## Setting Up All Artifacts details

In [None]:
import os
os.environ['SNPE_ROOT']="/local/mnt/workspace/aditya/qaisw-v2.15.1.230926150623_62883"#set up your snpe path here.
os.environ['RAW_FILE_FOLDER']="raw"
os.environ['FOLDER_WITH_ARTIFACTS']="Distilbert"
os.environ['DLCFP16']="models/Distilbert_fp16.dlc"
os.environ['DLCW16A16']="models/Distilbert_w16a16_offline.dlc"
os.environ['DLCFP32']="models/Distilbert_fp32.dlc"
os.environ['TARGET_INPUT_LIST']="tf_raw_list.txt"
os.environ['ONDEVICE_FOLDER']="Distilbert_device"
os.environ['DEVICE_HOST']="localhost"
os.environ['DEVICE_ID']="2dce6316" #fill your device-id.

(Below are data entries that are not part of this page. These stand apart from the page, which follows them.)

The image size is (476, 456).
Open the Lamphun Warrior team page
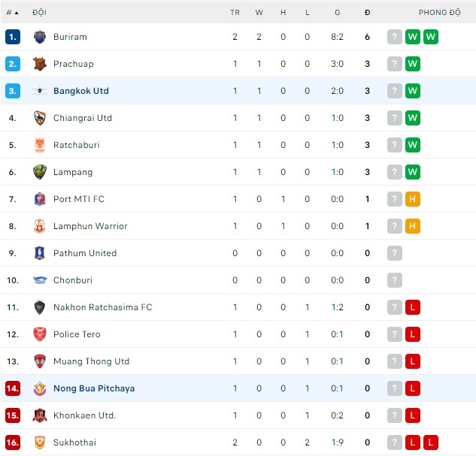(90, 226)
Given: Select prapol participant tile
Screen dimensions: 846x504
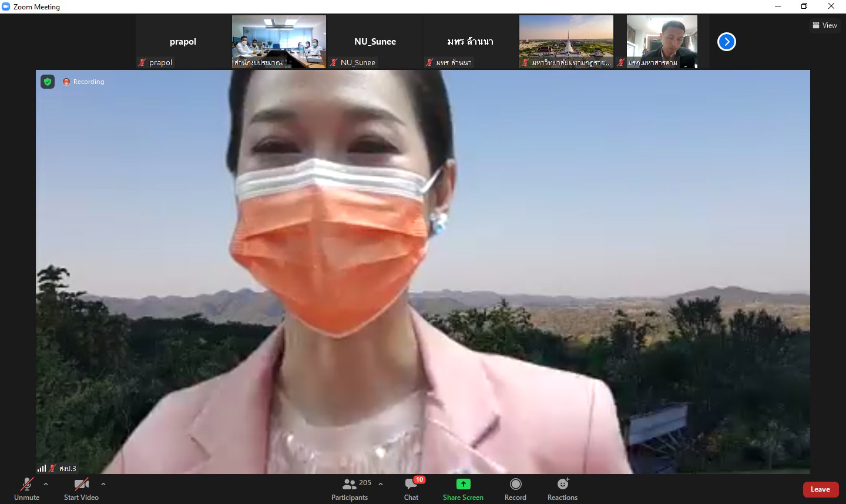Looking at the screenshot, I should pyautogui.click(x=183, y=42).
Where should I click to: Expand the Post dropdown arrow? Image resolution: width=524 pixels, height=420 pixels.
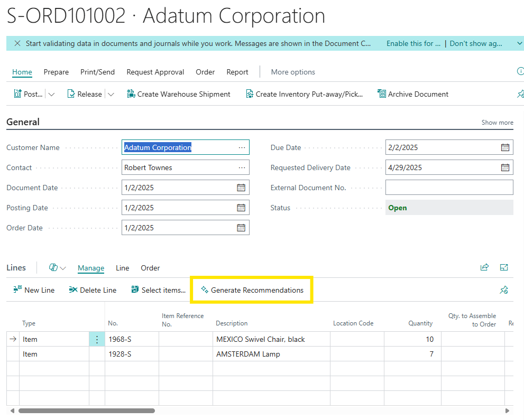(51, 95)
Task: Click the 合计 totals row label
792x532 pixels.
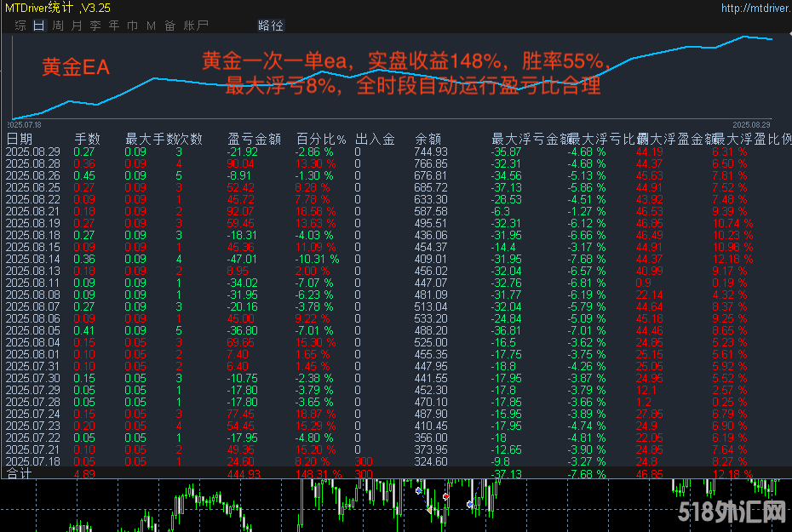Action: point(19,473)
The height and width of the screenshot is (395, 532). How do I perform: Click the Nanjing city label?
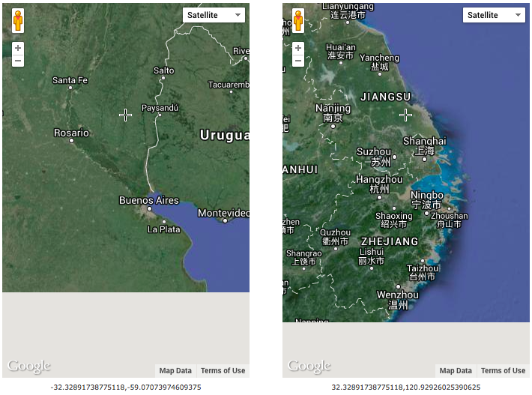click(333, 109)
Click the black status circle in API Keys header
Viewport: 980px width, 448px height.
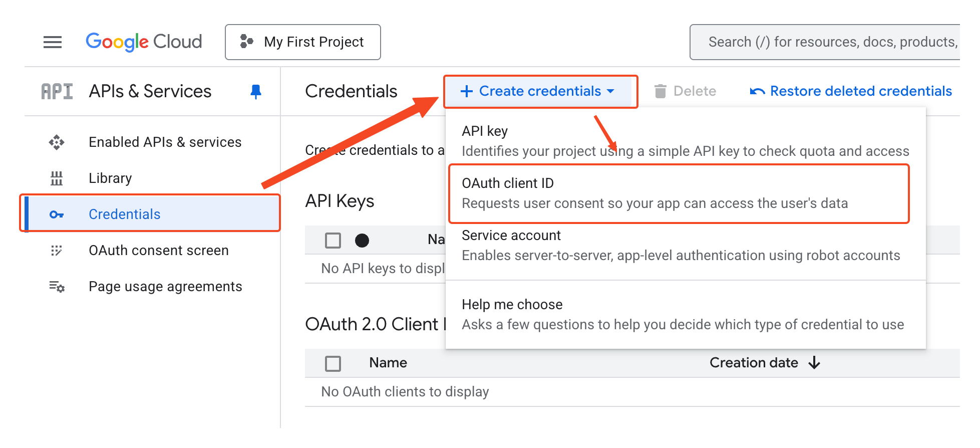click(x=362, y=240)
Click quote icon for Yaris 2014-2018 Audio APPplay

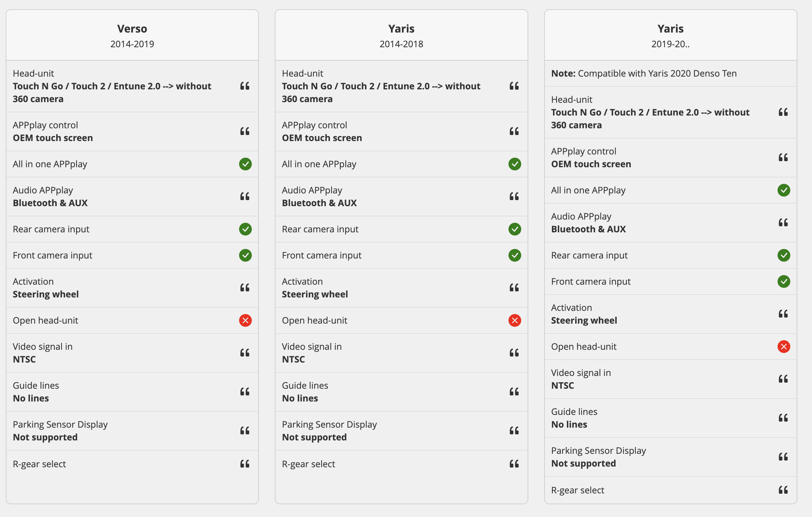point(514,196)
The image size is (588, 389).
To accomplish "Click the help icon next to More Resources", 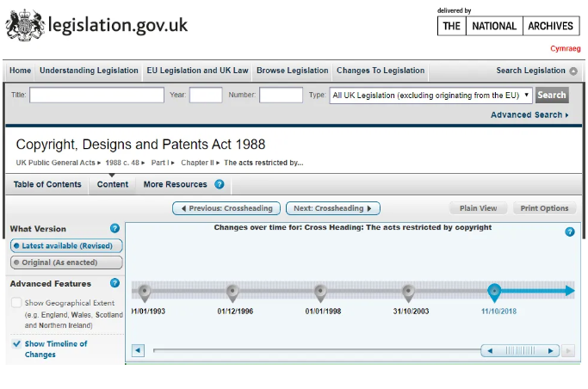I will pyautogui.click(x=220, y=184).
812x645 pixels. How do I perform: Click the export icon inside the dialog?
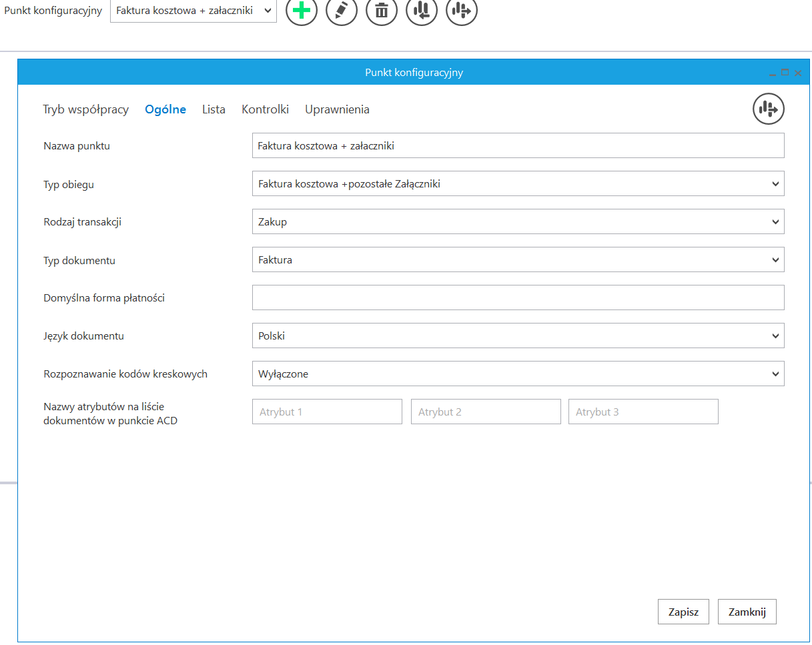pyautogui.click(x=769, y=109)
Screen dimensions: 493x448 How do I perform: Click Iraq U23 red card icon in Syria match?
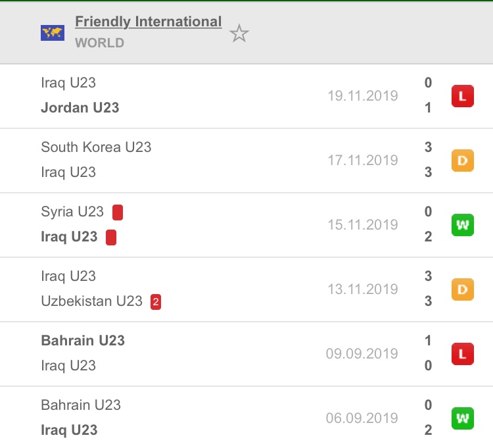111,237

Use command "adb devices" to get devices names. example :"e18d5d0"
os.environ['SNPE_TARGET_ARCH']="aarch64-android"
os.environ['SNPE_TARGET_STL']="libc++_shared.so"
os.environ['SNPE_TARGET_DSPARCH']="hexagon-v73"

## Downloading Data

In [None]:
!wget https://rajpurkar.github.io/SQuAD-explorer/dataset/dev-v2.0.json

In [None]:
import json
import pandas as pd
data_path="dev-v2.0.json"
with open(data_path,"r") as f:
    squad_data=json.load(f)
context_qa_triples=[]
for article in squad_data['data']:
    for paragraph in article['paragraphs']:
        context=paragraph['context']
        for qa in paragraph['qas']:
            question=qa['question']
            if qa['answers']:
                answer=qa['answers'][0]['text']
            elif qa['plausible_answers']:
                plausible_answers=qa['plausible_answers']
                answer=plausible_answers[0]['text']
            else:
                answer=''

            context_qa_triples.append({'context':context,'question':question,'answers':answer})
df=pd.DataFrame(context_qa_triples[:30])
df.head(3)

In [None]:
!pip install optimum
!pip install sentencepiece

## Converting the Model to ONNX format using optimum

In [None]:
%%bash
optimum-cli export onnx --model distilbert-base-uncased-distilled-squad models/

### Getting Model Input name

In [None]:
import onnxruntime
model_path='models/model.onnx'
sess=onnxruntime.InferenceSession(model_path)
input_layer_names=sess.get_inputs()
for input_layer in input_layer_names:
    print(input_layer)

## Converting ONNX to FP32 Precision

In [None]:
%%bash
source $SNPE_ROOT/bin/envsetup.sh
snpe-onnx-to-dlc -i models/model.onnx -d input_ids 1,384 -d attention_mask 1,384 -o models/Distilbert_fp32.dlc

### Creating  the RAW Files

In [None]:
%%bash
mkdir input_ids
mkdir attention_mask

In [None]:
from sklearn.metrics import f1_score
def f1_scores_custom(prediction,ground_truth):
    prediction_tokens=prediction.lower().split()
    ground_truth_tokens=ground_truth.lower().split()
    common_tokens=[token for token in prediction_tokens if token in ground_truth_tokens]  
    if (len(prediction_tokens)==0 and len(ground_truth_tokens)==0):
        return [1.0,1.0,1.0]
    elif len(prediction_tokens)==0 or len(ground_truth_tokens)==0:
        return [0.0,0.0,0.0]
    precision=len(common_tokens)/len(prediction_tokens)
    recall=len(common_tokens)/len(ground_truth_tokens)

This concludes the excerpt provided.